Only the lines of the listing below that run from the line with "Даю согласие на" through the line with "Traptreden set PVC 9302 (910, 672)" are to be set down, word for word. Pictures stay out.

**Exercise materials**
========

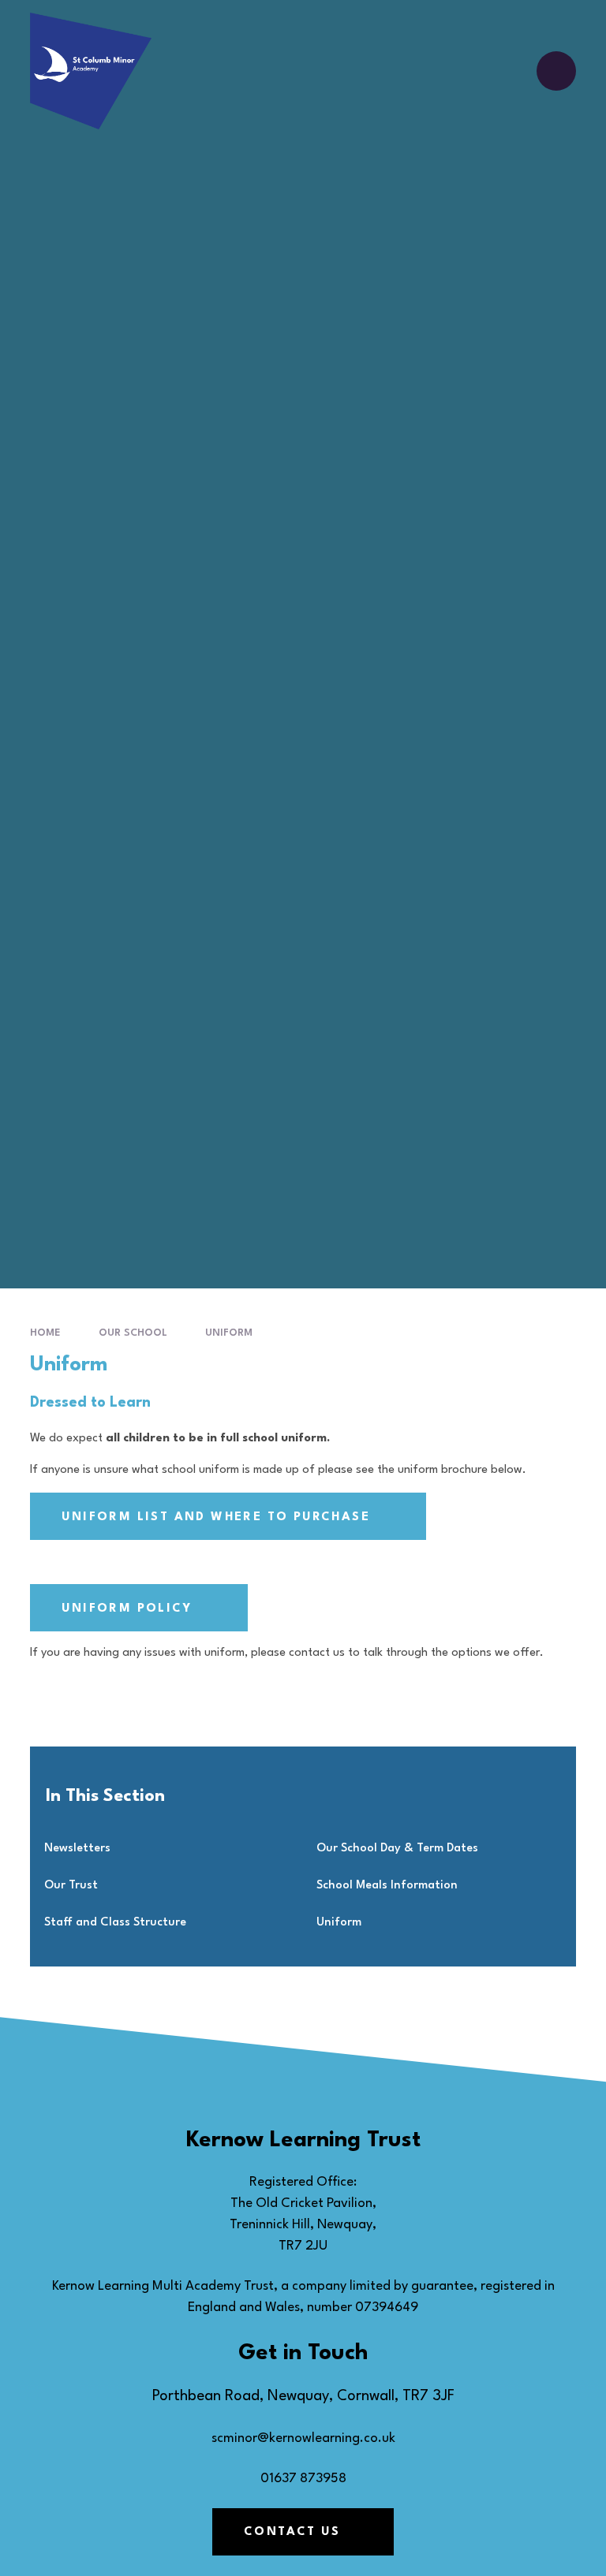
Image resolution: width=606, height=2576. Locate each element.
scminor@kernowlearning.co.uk (303, 2438)
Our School (133, 1333)
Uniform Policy (127, 1609)
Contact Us (292, 2532)
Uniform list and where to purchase (216, 1517)
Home (45, 1333)
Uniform (228, 1333)
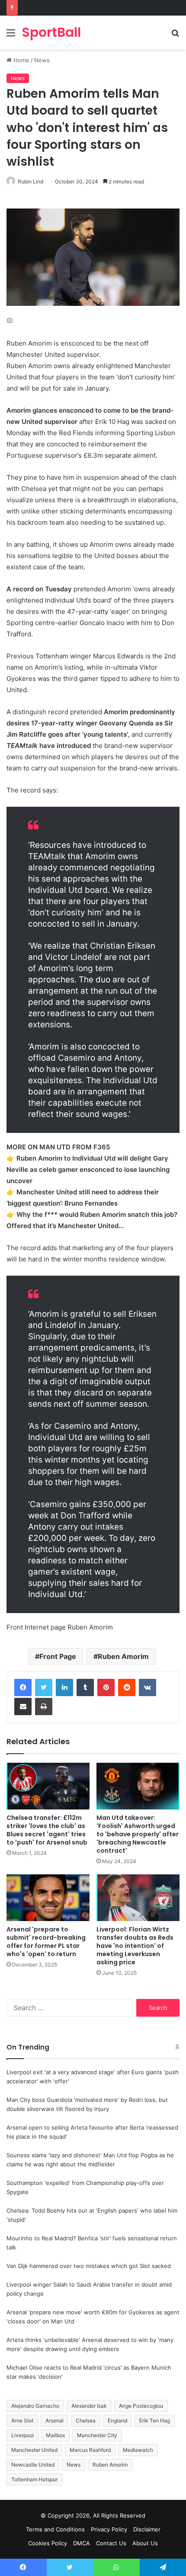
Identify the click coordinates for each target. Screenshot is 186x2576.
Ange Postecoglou (141, 2406)
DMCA (81, 2543)
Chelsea (86, 2420)
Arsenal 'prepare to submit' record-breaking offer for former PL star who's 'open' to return (46, 1941)
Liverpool (22, 2435)
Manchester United (34, 2450)
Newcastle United (33, 2464)
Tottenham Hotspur (34, 2479)
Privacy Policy (109, 2529)
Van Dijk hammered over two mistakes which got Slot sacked (88, 2265)
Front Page (57, 1656)
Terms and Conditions (55, 2529)
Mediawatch (138, 2450)
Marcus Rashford (90, 2450)
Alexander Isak (89, 2406)
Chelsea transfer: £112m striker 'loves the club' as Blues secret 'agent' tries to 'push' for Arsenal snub (46, 1830)
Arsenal (54, 2420)
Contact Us (111, 2543)
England (117, 2420)
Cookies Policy (47, 2543)
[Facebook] (23, 1687)
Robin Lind (30, 181)
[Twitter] (43, 1687)
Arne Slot (22, 2420)
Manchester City (97, 2435)
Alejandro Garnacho (35, 2406)
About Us (145, 2543)
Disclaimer (146, 2529)
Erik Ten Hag (154, 2420)
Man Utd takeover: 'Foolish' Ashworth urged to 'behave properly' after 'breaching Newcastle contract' (137, 1834)
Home (20, 60)
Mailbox (55, 2435)
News (42, 60)
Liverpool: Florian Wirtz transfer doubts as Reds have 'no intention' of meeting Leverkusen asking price (134, 1945)
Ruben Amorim (123, 1656)
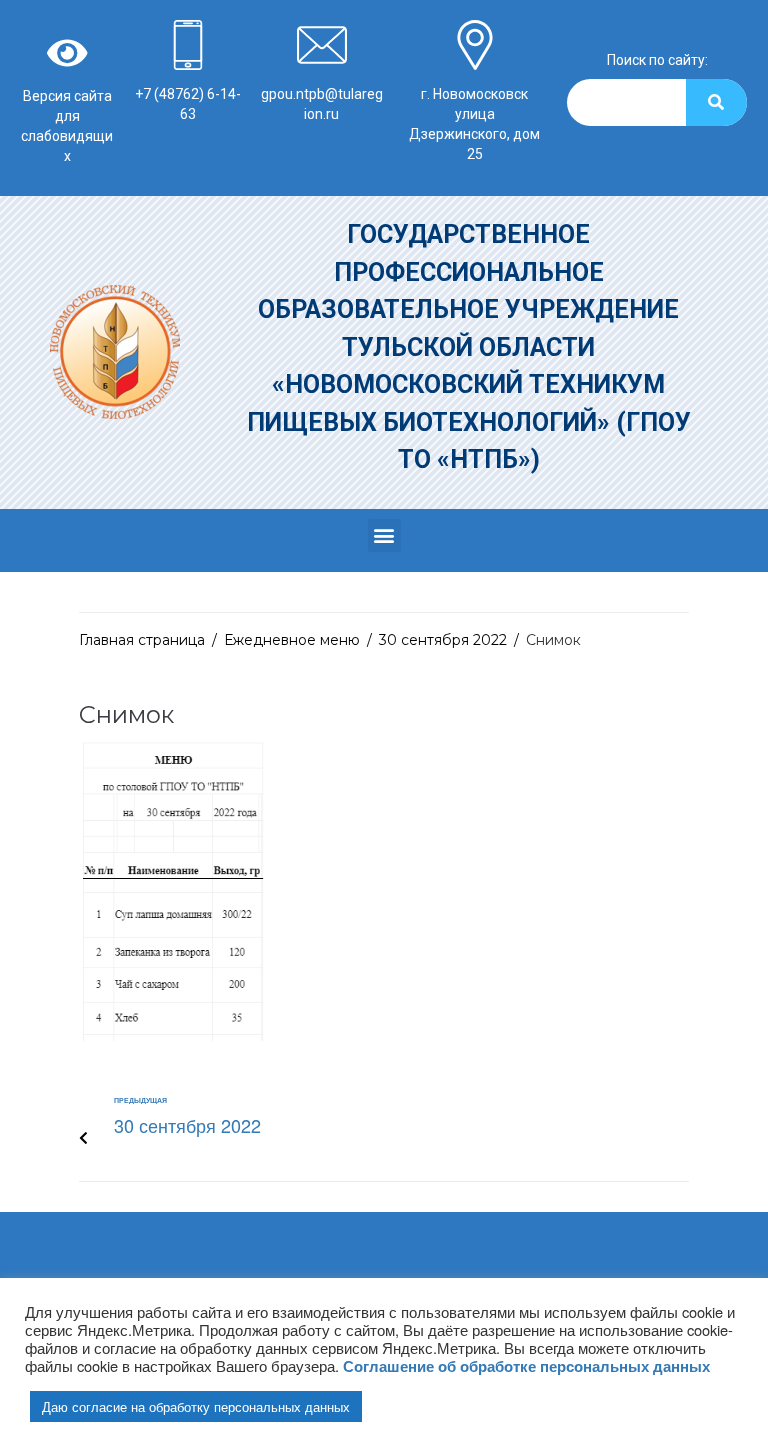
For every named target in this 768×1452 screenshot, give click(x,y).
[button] (384, 535)
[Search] (716, 102)
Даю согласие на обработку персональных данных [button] (196, 1406)
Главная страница (142, 640)
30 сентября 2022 (443, 640)
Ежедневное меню (292, 640)
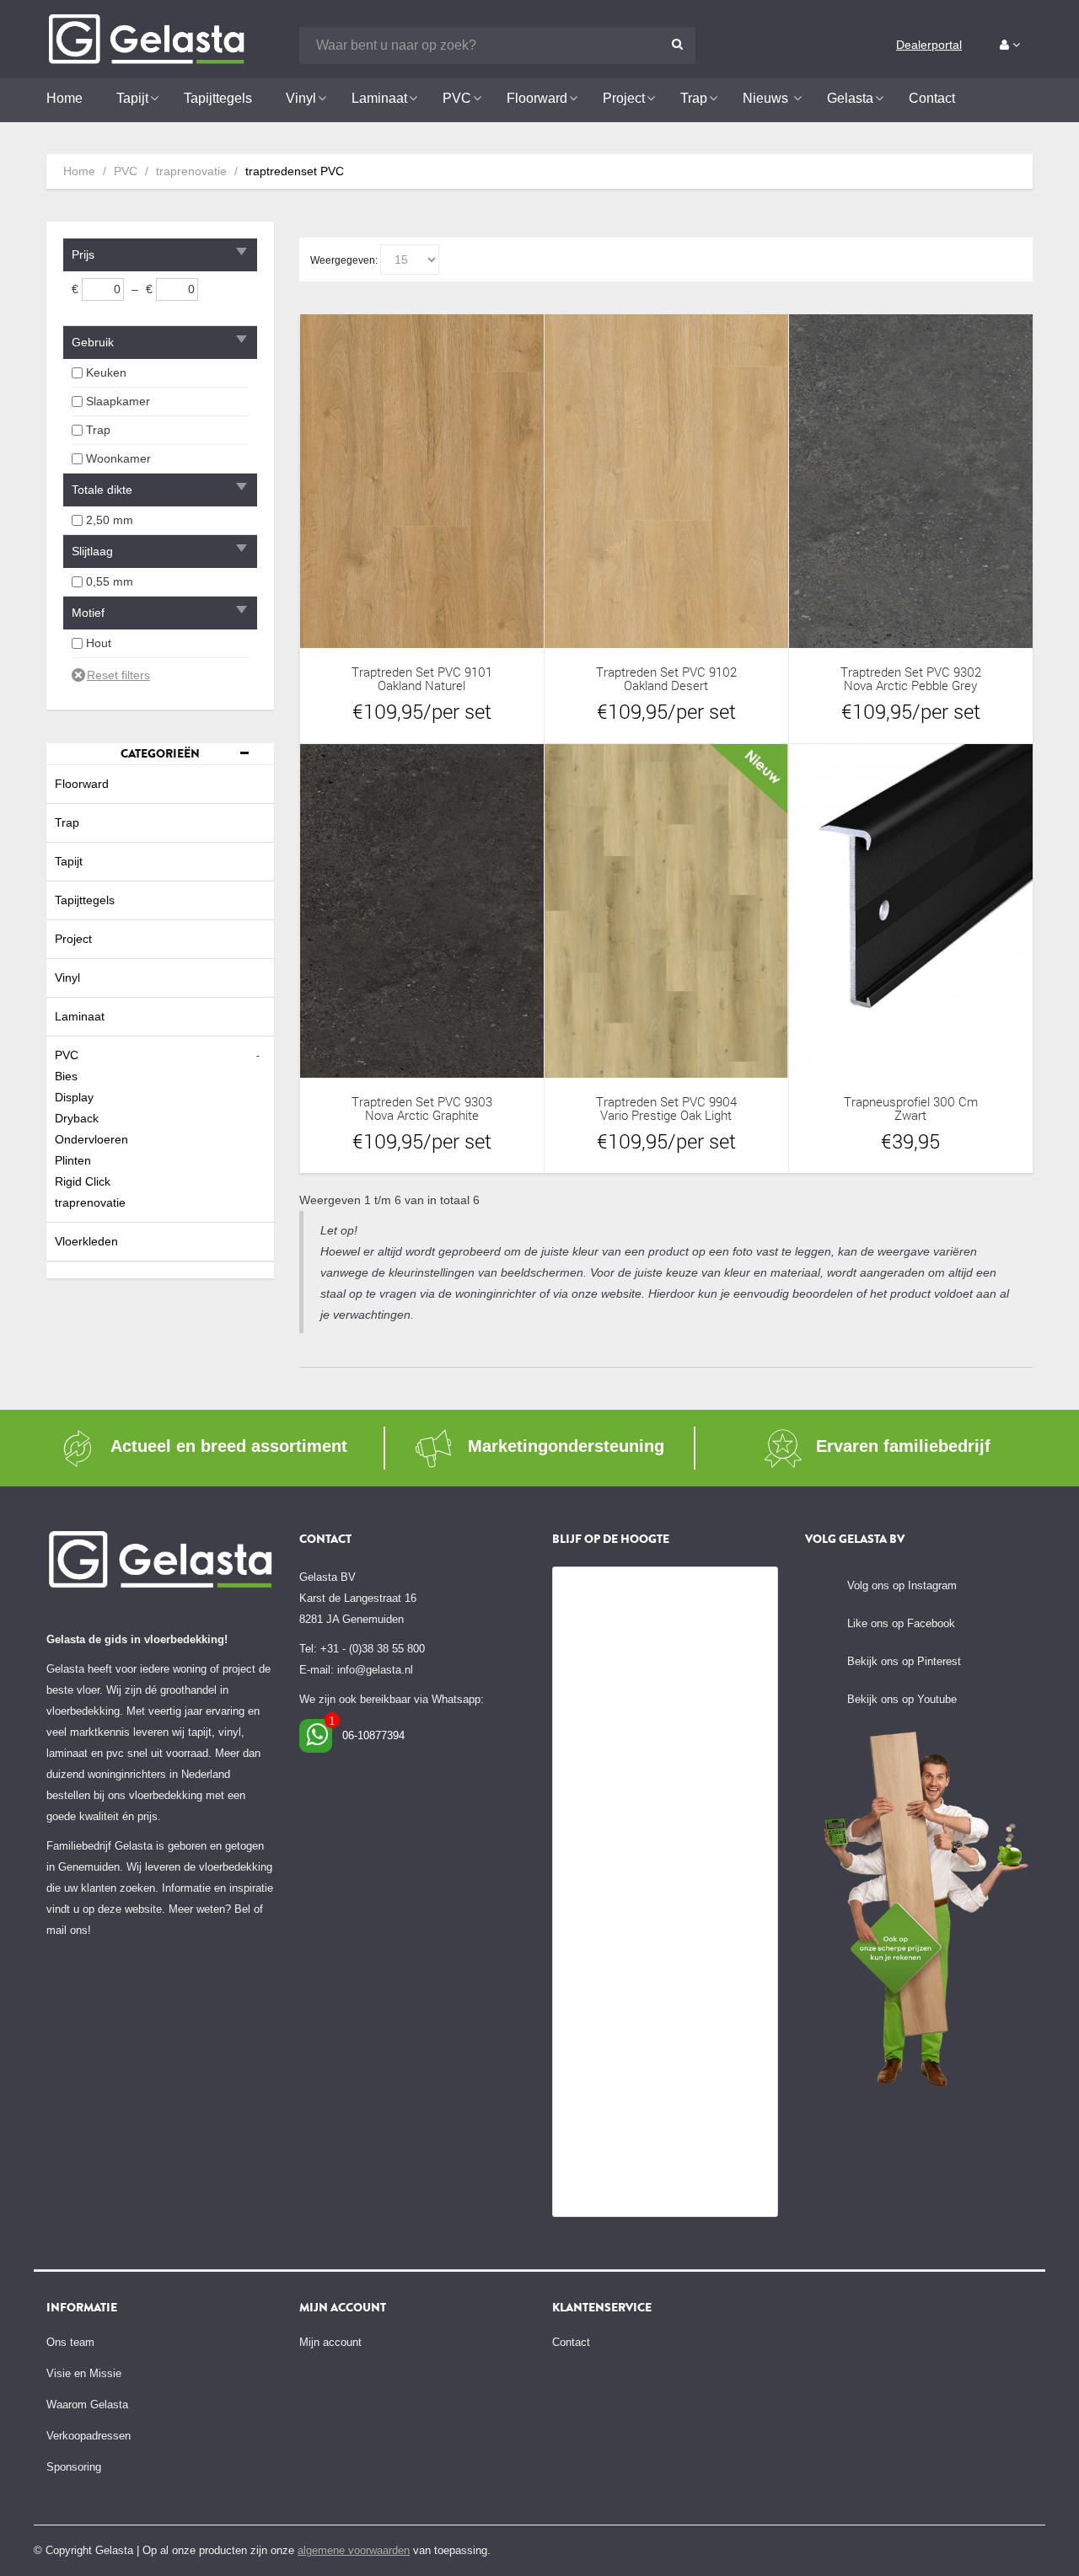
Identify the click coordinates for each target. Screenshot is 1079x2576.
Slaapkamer (118, 401)
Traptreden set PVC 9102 (666, 672)
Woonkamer (118, 458)
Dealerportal (929, 44)
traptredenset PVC (294, 171)
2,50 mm (109, 520)
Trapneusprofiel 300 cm (911, 1102)
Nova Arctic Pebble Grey (910, 685)
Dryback (77, 1118)
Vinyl (67, 977)
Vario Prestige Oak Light (666, 1115)
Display (74, 1097)
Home (79, 171)
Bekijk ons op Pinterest (904, 1661)
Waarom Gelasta (87, 2404)
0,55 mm (109, 581)
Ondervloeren (91, 1139)
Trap (98, 429)
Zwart (910, 1115)
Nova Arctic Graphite (422, 1115)
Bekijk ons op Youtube (902, 1699)
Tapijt (69, 861)
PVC (125, 171)
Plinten (73, 1160)
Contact (571, 2342)
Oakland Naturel (421, 685)
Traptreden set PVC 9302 (910, 672)
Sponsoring (73, 2467)
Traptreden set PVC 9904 (666, 1102)
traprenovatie (191, 171)
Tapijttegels (85, 900)
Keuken (106, 372)
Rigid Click (82, 1181)
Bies (66, 1076)
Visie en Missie (83, 2373)
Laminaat (80, 1016)
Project (73, 938)
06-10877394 (373, 1735)
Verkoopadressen (88, 2435)
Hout (98, 643)
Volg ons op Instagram (902, 1585)
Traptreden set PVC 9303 (422, 1102)
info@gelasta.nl (375, 1669)
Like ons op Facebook (901, 1623)
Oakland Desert (666, 685)
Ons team (70, 2342)
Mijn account (330, 2342)
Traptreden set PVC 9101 (422, 672)
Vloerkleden (86, 1241)
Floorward (82, 783)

========

**Solution to the problem**
Даю согласие на обработку персональных данных [button] (196, 1406)
Главная страница (142, 640)
30 сентября 2022 (443, 640)
Ежедневное меню (292, 640)
Identify the click coordinates for each target. Screenshot is 1079x2576.
Slaapkamer (118, 401)
Traptreden set PVC 9102 (666, 672)
Woonkamer (118, 458)
Dealerportal (929, 44)
traptredenset PVC (294, 171)
2,50 mm (109, 520)
Trapneusprofiel 300 cm (911, 1102)
Nova Arctic Pebble Grey (910, 685)
Dryback (77, 1118)
Vinyl (67, 977)
Vario Prestige Oak Light (666, 1115)
Display (74, 1097)
Home (79, 171)
Bekijk ons op Pinterest (904, 1661)
Waarom Gelasta (87, 2404)
0,55 mm (109, 581)
Ondervloeren (91, 1139)
Trap (98, 429)
Zwart (910, 1115)
Nova Arctic Graphite (422, 1115)
Bekijk ons op Youtube (902, 1699)
Tapijt (69, 861)
PVC (125, 171)
Plinten (73, 1160)
Contact (571, 2342)
Oakland Naturel (421, 685)
Traptreden set PVC 9302 (910, 672)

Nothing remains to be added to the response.